(Collection entries)
· · · ·
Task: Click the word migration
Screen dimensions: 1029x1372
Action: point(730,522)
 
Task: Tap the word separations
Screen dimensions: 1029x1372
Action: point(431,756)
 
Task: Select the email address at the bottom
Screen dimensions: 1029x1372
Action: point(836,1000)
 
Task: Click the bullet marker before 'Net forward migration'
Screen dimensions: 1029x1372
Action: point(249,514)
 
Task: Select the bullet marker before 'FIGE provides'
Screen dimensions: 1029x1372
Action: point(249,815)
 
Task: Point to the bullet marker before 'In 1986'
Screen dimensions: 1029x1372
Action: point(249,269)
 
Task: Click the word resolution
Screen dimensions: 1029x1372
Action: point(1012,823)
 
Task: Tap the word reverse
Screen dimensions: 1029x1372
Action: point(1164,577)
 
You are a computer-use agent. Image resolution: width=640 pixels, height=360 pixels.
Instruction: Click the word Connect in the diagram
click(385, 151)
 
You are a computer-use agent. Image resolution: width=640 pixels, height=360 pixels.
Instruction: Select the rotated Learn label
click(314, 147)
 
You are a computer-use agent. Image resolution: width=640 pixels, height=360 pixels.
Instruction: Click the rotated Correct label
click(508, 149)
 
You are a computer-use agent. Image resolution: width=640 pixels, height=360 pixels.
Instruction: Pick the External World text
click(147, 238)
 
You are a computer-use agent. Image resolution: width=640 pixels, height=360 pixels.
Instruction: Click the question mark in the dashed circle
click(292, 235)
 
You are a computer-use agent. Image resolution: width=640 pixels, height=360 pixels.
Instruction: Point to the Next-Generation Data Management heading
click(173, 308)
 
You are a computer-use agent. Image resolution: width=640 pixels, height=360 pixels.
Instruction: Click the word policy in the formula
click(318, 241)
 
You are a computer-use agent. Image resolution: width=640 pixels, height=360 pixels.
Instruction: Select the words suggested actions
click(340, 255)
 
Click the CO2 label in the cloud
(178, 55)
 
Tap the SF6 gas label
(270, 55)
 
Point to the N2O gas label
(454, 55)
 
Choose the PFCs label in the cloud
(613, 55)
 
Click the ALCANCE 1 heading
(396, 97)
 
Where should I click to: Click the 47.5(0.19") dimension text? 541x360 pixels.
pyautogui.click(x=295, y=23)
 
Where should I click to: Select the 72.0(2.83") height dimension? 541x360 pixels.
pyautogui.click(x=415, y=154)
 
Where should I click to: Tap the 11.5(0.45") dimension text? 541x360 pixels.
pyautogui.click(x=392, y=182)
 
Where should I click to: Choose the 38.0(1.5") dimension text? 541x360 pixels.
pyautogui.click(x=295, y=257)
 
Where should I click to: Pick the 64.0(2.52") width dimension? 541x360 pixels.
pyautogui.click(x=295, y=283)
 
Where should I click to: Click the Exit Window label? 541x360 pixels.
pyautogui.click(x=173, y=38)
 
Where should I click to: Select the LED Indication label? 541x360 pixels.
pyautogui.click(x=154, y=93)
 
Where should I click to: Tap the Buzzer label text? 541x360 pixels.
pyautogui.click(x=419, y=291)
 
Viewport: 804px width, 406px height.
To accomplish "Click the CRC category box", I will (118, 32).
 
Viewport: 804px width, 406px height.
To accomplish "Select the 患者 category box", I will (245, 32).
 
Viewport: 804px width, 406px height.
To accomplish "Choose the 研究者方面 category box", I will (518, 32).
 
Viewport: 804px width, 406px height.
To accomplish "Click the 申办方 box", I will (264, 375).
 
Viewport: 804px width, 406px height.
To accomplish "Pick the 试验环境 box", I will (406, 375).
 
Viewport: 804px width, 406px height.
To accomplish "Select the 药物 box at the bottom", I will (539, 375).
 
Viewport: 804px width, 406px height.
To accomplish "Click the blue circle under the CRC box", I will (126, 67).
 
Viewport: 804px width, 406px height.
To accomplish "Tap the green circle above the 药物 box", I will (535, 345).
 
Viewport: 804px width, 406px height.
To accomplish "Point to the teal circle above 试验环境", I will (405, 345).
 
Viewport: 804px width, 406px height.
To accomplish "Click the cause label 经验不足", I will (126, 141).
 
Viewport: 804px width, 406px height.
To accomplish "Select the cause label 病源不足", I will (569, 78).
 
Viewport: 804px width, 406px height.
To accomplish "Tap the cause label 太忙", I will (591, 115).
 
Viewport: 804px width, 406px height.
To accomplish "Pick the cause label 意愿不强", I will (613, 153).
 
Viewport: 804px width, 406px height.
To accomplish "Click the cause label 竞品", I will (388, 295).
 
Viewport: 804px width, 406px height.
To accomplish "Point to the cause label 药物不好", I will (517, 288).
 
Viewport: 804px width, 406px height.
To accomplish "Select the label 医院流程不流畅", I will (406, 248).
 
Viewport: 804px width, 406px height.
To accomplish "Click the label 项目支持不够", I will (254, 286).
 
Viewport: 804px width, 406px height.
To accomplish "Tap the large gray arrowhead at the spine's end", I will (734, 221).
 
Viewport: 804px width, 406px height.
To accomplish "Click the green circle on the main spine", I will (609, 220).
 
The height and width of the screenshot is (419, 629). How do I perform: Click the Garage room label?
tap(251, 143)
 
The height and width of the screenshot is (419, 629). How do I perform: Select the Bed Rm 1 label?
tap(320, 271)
· · · ·
Render every line of the data above as a JSON list of strings, one string per line, with blank lines omitted.

* [RESPONSE BELOW]:
[
  "Task: Click the word migration",
  "Screen dimensions: 1029x1372",
  "Action: point(730,522)",
  "Task: Tap the word separations",
  "Screen dimensions: 1029x1372",
  "Action: point(431,756)",
  "Task: Select the email address at the bottom",
  "Screen dimensions: 1029x1372",
  "Action: point(836,1000)",
  "Task: Click the bullet marker before 'Net forward migration'",
  "Screen dimensions: 1029x1372",
  "Action: point(249,514)",
  "Task: Select the bullet marker before 'FIGE provides'",
  "Screen dimensions: 1029x1372",
  "Action: point(249,815)",
  "Task: Point to the bullet marker before 'In 1986'",
  "Screen dimensions: 1029x1372",
  "Action: point(249,269)",
  "Task: Click the word resolution",
  "Screen dimensions: 1029x1372",
  "Action: point(1012,823)",
  "Task: Tap the word reverse",
  "Screen dimensions: 1029x1372",
  "Action: point(1164,577)",
  "You are a computer-use agent. Image resolution: width=640 pixels, height=360 pixels.",
  "Instruction: Click the word Connect in the diagram",
  "click(385, 151)",
  "You are a computer-use agent. Image resolution: width=640 pixels, height=360 pixels.",
  "Instruction: Select the rotated Learn label",
  "click(314, 147)",
  "You are a computer-use agent. Image resolution: width=640 pixels, height=360 pixels.",
  "Instruction: Click the rotated Correct label",
  "click(508, 149)",
  "You are a computer-use agent. Image resolution: width=640 pixels, height=360 pixels.",
  "Instruction: Pick the External World text",
  "click(147, 238)",
  "You are a computer-use agent. Image resolution: width=640 pixels, height=360 pixels.",
  "Instruction: Click the question mark in the dashed circle",
  "click(292, 235)",
  "You are a computer-use agent. Image resolution: width=640 pixels, height=360 pixels.",
  "Instruction: Point to the Next-Generation Data Management heading",
  "click(173, 308)",
  "You are a computer-use agent. Image resolution: width=640 pixels, height=360 pixels.",
  "Instruction: Click the word policy in the formula",
  "click(318, 241)",
  "You are a computer-use agent. Image resolution: width=640 pixels, height=360 pixels.",
  "Instruction: Select the words suggested actions",
  "click(340, 255)",
  "Click the CO2 label in the cloud",
  "(178, 55)",
  "Tap the SF6 gas label",
  "(270, 55)",
  "Point to the N2O gas label",
  "(454, 55)",
  "Choose the PFCs label in the cloud",
  "(613, 55)",
  "Click the ALCANCE 1 heading",
  "(396, 97)",
  "Where should I click to: Click the 47.5(0.19\") dimension text? 541x360 pixels.",
  "pyautogui.click(x=295, y=23)",
  "Where should I click to: Select the 72.0(2.83\") height dimension? 541x360 pixels.",
  "pyautogui.click(x=415, y=154)",
  "Where should I click to: Tap the 11.5(0.45\") dimension text? 541x360 pixels.",
  "pyautogui.click(x=392, y=182)",
  "Where should I click to: Choose the 38.0(1.5\") dimension text? 541x360 pixels.",
  "pyautogui.click(x=295, y=257)",
  "Where should I click to: Pick the 64.0(2.52\") width dimension? 541x360 pixels.",
  "pyautogui.click(x=295, y=283)",
  "Where should I click to: Click the Exit Window label? 541x360 pixels.",
  "pyautogui.click(x=173, y=38)",
  "Where should I click to: Select the LED Indication label? 541x360 pixels.",
  "pyautogui.click(x=154, y=93)",
  "Where should I click to: Tap the Buzzer label text? 541x360 pixels.",
  "pyautogui.click(x=419, y=291)",
  "Viewport: 804px width, 406px height.",
  "To accomplish \"Click the CRC category box\", I will (118, 32).",
  "Viewport: 804px width, 406px height.",
  "To accomplish \"Select the 患者 category box\", I will (245, 32).",
  "Viewport: 804px width, 406px height.",
  "To accomplish \"Choose the 研究者方面 category box\", I will (518, 32).",
  "Viewport: 804px width, 406px height.",
  "To accomplish \"Click the 申办方 box\", I will (264, 375).",
  "Viewport: 804px width, 406px height.",
  "To accomplish \"Pick the 试验环境 box\", I will (406, 375).",
  "Viewport: 804px width, 406px height.",
  "To accomplish \"Select the 药物 box at the bottom\", I will (539, 375).",
  "Viewport: 804px width, 406px height.",
  "To accomplish \"Click the blue circle under the CRC box\", I will (126, 67).",
  "Viewport: 804px width, 406px height.",
  "To accomplish \"Tap the green circle above the 药物 box\", I will (535, 345).",
  "Viewport: 804px width, 406px height.",
  "To accomplish \"Point to the teal circle above 试验环境\", I will (405, 345).",
  "Viewport: 804px width, 406px height.",
  "To accomplish \"Click the cause label 经验不足\", I will (126, 141).",
  "Viewport: 804px width, 406px height.",
  "To accomplish \"Select the cause label 病源不足\", I will (569, 78).",
  "Viewport: 804px width, 406px height.",
  "To accomplish \"Tap the cause label 太忙\", I will (591, 115).",
  "Viewport: 804px width, 406px height.",
  "To accomplish \"Pick the cause label 意愿不强\", I will (613, 153).",
  "Viewport: 804px width, 406px height.",
  "To accomplish \"Click the cause label 竞品\", I will (388, 295).",
  "Viewport: 804px width, 406px height.",
  "To accomplish \"Point to the cause label 药物不好\", I will (517, 288).",
  "Viewport: 804px width, 406px height.",
  "To accomplish \"Select the label 医院流程不流畅\", I will (406, 248).",
  "Viewport: 804px width, 406px height.",
  "To accomplish \"Click the label 项目支持不够\", I will (254, 286).",
  "Viewport: 804px width, 406px height.",
  "To accomplish \"Tap the large gray arrowhead at the spine's end\", I will (734, 221).",
  "Viewport: 804px width, 406px height.",
  "To accomplish \"Click the green circle on the main spine\", I will (609, 220).",
  "The height and width of the screenshot is (419, 629). How do I perform: Click the Garage room label?",
  "tap(251, 143)",
  "The height and width of the screenshot is (419, 629). How do I perform: Select the Bed Rm 1 label?",
  "tap(320, 271)"
]